Assigned task
In the entries that follow, the line with "eng (1206, 69)" opens the range and the line with "Website (42, 1034)" closes it; repeat that range exactly, both lines included.

Collected data:
..........

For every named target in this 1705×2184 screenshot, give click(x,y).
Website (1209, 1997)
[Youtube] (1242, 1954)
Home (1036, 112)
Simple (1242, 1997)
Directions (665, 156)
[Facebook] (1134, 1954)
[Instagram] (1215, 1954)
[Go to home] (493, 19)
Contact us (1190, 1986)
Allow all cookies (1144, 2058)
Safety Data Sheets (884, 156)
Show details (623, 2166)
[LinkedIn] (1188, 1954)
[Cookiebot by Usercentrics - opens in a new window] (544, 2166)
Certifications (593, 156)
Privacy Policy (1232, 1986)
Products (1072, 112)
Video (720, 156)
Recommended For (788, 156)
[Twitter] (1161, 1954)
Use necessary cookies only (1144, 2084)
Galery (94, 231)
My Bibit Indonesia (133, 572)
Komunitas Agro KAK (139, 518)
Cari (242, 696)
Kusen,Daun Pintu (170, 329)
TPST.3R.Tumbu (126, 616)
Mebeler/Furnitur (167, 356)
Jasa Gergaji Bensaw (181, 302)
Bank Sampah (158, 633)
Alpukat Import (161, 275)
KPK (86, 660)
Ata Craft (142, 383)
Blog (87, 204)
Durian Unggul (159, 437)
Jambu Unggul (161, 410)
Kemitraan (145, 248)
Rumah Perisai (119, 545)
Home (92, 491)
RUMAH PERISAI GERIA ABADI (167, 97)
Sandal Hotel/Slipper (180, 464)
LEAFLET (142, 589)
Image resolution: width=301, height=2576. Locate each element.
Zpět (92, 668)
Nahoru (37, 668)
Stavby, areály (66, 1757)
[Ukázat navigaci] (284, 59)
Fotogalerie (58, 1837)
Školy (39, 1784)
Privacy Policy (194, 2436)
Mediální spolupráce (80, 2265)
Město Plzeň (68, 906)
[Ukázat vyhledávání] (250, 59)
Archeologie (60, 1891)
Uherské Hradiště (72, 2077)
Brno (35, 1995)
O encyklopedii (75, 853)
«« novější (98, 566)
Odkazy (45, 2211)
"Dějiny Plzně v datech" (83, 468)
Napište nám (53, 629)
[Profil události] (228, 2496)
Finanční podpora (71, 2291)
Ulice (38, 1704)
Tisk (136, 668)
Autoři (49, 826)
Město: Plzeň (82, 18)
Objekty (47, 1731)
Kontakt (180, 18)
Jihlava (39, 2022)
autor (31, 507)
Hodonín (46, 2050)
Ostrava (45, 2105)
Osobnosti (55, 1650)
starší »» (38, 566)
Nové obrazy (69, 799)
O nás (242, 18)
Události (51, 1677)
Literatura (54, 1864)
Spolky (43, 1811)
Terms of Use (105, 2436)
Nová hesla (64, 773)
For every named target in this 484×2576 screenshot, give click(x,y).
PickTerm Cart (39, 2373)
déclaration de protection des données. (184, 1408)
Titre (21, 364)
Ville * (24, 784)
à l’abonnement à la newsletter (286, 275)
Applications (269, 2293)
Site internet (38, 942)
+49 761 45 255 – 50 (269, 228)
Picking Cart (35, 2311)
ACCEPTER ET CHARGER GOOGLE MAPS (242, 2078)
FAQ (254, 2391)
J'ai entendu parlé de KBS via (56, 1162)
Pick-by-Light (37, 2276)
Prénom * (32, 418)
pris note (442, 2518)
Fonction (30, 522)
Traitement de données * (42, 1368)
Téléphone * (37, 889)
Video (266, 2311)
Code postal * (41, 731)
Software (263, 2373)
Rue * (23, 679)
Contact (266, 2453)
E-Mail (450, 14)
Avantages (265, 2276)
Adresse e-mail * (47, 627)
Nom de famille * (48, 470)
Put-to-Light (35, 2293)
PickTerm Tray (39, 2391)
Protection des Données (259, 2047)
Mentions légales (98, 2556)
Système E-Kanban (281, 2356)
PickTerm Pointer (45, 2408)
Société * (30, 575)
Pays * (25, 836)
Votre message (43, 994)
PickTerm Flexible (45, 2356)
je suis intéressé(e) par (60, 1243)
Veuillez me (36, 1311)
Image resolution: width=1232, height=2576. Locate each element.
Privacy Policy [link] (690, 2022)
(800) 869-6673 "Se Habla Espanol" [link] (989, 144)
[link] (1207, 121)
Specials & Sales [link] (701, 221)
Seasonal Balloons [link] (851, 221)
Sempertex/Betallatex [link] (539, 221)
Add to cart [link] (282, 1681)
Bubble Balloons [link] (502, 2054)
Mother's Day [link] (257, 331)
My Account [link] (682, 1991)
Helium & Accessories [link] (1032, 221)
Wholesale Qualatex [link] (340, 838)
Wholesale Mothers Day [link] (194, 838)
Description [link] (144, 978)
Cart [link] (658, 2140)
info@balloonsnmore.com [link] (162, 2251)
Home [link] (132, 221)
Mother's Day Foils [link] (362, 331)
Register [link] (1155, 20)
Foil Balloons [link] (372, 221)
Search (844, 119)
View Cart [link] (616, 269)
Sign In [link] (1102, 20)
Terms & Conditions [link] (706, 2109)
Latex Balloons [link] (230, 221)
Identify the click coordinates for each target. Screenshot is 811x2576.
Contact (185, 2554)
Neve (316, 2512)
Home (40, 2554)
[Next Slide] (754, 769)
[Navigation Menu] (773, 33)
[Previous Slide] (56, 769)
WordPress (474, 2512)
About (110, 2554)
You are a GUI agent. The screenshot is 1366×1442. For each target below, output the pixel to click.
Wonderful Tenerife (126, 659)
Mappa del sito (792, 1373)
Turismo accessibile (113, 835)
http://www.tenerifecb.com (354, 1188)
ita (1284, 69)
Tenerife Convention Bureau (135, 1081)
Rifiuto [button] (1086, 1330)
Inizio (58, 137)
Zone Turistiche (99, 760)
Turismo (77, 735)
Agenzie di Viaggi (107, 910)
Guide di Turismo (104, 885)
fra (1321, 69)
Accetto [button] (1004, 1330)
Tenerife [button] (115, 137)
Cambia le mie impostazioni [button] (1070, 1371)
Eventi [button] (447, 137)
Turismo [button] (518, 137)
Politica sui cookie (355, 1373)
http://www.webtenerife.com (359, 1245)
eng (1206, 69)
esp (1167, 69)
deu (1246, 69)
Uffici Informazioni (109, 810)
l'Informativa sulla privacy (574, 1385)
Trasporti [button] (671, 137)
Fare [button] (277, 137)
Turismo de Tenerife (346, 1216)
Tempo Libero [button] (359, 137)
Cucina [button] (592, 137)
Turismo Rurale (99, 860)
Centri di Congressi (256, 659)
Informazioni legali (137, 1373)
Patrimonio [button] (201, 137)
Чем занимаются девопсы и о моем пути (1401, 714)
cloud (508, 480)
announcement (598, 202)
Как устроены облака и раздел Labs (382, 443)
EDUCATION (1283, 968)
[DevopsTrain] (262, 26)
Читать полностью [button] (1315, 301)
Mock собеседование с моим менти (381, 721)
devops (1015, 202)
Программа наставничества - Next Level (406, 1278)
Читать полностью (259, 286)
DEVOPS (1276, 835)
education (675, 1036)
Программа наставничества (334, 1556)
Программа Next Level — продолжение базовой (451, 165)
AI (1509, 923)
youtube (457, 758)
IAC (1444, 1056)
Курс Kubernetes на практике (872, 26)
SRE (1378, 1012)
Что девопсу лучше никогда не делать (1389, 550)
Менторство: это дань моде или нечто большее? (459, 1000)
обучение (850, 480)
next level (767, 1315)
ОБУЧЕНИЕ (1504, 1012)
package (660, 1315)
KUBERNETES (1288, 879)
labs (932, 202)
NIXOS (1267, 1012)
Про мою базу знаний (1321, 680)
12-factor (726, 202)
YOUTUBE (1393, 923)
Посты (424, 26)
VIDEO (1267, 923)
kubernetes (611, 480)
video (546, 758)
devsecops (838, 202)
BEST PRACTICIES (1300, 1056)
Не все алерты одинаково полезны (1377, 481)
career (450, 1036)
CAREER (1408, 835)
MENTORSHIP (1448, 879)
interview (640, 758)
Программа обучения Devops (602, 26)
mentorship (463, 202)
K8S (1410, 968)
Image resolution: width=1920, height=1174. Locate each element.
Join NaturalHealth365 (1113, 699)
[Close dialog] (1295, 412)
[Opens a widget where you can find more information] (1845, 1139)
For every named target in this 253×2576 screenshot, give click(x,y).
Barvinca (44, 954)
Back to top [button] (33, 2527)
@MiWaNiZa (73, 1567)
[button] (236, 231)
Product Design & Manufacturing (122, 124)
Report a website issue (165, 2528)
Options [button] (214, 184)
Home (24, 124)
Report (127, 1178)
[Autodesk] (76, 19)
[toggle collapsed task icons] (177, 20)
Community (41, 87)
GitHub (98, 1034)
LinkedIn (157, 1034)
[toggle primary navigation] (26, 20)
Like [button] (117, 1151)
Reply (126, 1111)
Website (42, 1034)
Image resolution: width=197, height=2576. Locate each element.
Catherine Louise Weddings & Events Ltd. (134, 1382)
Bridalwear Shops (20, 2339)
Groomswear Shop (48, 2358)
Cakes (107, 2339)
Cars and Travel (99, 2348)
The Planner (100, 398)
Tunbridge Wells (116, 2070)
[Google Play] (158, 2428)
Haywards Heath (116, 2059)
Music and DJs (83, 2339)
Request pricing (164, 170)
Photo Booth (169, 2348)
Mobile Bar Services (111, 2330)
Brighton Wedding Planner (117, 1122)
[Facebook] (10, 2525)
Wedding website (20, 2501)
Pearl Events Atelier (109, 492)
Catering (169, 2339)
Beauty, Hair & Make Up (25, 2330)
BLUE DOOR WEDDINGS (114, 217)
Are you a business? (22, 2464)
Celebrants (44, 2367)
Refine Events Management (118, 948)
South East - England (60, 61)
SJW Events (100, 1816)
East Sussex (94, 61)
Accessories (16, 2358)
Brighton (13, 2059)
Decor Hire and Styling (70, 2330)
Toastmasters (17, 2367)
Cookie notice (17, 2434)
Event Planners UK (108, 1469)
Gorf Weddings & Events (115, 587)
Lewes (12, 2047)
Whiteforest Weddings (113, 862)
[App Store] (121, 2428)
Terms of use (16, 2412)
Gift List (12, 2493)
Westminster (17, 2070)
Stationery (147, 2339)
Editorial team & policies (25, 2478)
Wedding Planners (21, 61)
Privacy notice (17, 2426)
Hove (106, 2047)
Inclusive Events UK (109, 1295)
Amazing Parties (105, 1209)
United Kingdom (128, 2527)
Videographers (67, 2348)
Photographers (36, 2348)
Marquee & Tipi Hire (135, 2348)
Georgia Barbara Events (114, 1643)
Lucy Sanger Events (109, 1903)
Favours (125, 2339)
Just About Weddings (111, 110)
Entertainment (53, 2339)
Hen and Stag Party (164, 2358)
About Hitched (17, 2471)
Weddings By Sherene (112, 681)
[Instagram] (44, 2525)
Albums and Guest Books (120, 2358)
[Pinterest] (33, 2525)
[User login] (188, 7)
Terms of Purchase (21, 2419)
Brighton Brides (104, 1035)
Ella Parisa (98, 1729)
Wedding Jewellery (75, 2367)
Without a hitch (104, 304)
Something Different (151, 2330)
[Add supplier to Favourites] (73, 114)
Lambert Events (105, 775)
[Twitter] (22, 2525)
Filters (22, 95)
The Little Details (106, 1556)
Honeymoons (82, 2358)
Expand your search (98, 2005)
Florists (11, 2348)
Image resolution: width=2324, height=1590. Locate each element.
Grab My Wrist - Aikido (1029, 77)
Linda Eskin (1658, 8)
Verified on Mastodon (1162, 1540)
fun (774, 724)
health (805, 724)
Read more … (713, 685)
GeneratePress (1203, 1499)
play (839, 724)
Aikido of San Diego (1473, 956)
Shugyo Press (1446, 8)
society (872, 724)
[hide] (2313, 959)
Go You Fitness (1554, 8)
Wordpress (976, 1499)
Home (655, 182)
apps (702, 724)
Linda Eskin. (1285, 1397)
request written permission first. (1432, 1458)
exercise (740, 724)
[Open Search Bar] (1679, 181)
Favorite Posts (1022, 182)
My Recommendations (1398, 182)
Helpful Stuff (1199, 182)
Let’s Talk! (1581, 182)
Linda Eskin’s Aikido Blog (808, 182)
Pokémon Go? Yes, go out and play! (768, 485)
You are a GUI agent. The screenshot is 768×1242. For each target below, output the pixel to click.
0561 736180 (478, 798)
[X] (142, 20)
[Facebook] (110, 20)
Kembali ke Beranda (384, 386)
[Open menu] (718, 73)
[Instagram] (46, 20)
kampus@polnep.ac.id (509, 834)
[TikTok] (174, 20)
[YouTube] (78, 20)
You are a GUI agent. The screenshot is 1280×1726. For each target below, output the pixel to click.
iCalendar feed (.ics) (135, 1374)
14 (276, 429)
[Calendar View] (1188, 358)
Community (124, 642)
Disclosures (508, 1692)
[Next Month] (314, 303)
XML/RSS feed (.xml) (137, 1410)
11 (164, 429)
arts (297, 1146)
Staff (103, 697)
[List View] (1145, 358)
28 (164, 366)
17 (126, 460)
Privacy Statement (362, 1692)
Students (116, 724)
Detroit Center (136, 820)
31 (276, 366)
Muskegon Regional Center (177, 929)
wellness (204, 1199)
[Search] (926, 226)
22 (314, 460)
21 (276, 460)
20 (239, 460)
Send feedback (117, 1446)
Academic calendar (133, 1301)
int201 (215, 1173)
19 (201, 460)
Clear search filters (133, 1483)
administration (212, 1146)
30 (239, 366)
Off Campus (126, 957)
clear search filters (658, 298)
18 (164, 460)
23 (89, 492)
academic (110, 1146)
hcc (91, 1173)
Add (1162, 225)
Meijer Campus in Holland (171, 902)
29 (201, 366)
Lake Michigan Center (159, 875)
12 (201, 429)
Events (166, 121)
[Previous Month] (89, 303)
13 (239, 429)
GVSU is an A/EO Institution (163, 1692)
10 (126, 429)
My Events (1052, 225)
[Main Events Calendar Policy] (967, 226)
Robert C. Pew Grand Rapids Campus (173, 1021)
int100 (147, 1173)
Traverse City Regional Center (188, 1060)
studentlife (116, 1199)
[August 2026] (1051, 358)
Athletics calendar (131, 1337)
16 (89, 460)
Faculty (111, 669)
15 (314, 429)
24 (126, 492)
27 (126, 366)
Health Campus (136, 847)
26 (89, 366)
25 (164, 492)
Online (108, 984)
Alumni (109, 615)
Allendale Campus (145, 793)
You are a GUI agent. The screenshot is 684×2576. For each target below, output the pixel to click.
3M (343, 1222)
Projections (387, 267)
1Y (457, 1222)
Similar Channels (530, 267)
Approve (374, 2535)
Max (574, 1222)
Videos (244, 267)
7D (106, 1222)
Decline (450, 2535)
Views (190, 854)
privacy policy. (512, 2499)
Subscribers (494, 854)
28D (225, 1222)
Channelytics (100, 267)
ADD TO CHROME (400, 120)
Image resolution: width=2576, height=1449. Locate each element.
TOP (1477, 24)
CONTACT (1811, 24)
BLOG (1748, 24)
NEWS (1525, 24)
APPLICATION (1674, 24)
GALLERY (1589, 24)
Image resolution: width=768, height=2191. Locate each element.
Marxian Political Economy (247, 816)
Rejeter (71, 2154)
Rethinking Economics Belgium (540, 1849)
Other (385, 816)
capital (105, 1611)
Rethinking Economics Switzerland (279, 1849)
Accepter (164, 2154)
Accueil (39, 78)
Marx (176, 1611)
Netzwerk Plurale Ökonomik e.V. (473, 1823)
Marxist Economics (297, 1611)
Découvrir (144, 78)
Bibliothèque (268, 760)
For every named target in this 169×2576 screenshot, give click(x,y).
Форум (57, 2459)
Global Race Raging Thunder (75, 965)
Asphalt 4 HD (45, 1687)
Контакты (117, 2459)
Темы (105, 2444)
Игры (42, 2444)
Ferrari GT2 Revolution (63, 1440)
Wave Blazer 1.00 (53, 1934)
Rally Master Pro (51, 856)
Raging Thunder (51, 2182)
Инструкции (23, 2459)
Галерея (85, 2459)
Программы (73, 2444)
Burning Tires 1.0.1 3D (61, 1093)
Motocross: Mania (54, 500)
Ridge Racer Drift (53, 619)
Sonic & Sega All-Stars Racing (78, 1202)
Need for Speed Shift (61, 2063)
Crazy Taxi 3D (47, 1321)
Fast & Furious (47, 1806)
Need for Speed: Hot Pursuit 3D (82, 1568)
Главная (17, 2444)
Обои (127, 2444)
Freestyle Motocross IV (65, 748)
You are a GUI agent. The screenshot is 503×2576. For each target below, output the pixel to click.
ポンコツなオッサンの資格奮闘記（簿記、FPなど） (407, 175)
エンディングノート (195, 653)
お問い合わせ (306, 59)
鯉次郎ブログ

..........

Task output
eng (1206, 69)
esp (1167, 69)
deu (1246, 69)
Uffici Informazioni (109, 810)
l'Informativa sulla privacy (574, 1385)
Trasporti [button] (671, 137)
Fare [button] (277, 137)
Turismo de Tenerife (346, 1216)
Tempo Libero [button] (359, 137)
Cucina [button] (592, 137)
Turismo Rurale (99, 860)
Centri di Congressi (256, 659)
Informazioni legali (137, 1373)
Patrimonio [button] (201, 137)
Чем занимаются девопсы и о моем пути (1401, 714)
cloud (508, 480)
announcement (598, 202)
Как устроены облака и раздел Labs (382, 443)
EDUCATION (1283, 968)
[DevopsTrain] (262, 26)
Читать полностью [button] (1315, 301)
Mock собеседование с моим менти (381, 721)
devops (1015, 202)
Программа наставничества - Next Level (406, 1278)
Читать полностью (259, 286)
DEVOPS (1276, 835)
education (675, 1036)
Программа наставничества (334, 1556)
Программа Next Level — продолжение базовой (451, 165)
AI (1509, 923)
youtube (457, 758)
IAC (1444, 1056)
Курс Kubernetes на практике (872, 26)
SRE (1378, 1012)
Что девопсу лучше никогда не делать (1389, 550)
Менторство: это дань моде или нечто большее? (459, 1000)
обучение (850, 480)
next level (767, 1315)
ОБУЧЕНИЕ (1504, 1012)
package (660, 1315)
KUBERNETES (1288, 879)
labs (932, 202)
NIXOS (1267, 1012)
Про мою базу знаний (1321, 680)
12-factor (726, 202)
YOUTUBE (1393, 923)
Посты (424, 26)
VIDEO (1267, 923)
kubernetes (611, 480)
video (546, 758)
devsecops (838, 202)
BEST PRACTICIES (1300, 1056)
Не все алерты одинаково полезны (1377, 481)
career (450, 1036)
CAREER (1408, 835)
MENTORSHIP (1448, 879)
interview (640, 758)
Программа обучения Devops (602, 26)
mentorship (463, 202)
K8S (1410, 968)
Image resolution: width=1920, height=1174. Locate each element.
Join NaturalHealth365 (1113, 699)
[Close dialog] (1295, 412)
[Opens a widget where you can find more information] (1845, 1139)
For every named target in this 253×2576 screenshot, give click(x,y).
Barvinca (44, 954)
Back to top [button] (33, 2527)
@MiWaNiZa (73, 1567)
[button] (236, 231)
Product Design & Manufacturing (122, 124)
Report a website issue (165, 2528)
Options [button] (214, 184)
Home (24, 124)
Report (127, 1178)
[Autodesk] (76, 19)
[toggle collapsed task icons] (177, 20)
Community (41, 87)
GitHub (98, 1034)
LinkedIn (157, 1034)
[toggle primary navigation] (26, 20)
Like [button] (117, 1151)
Reply (126, 1111)
Website (42, 1034)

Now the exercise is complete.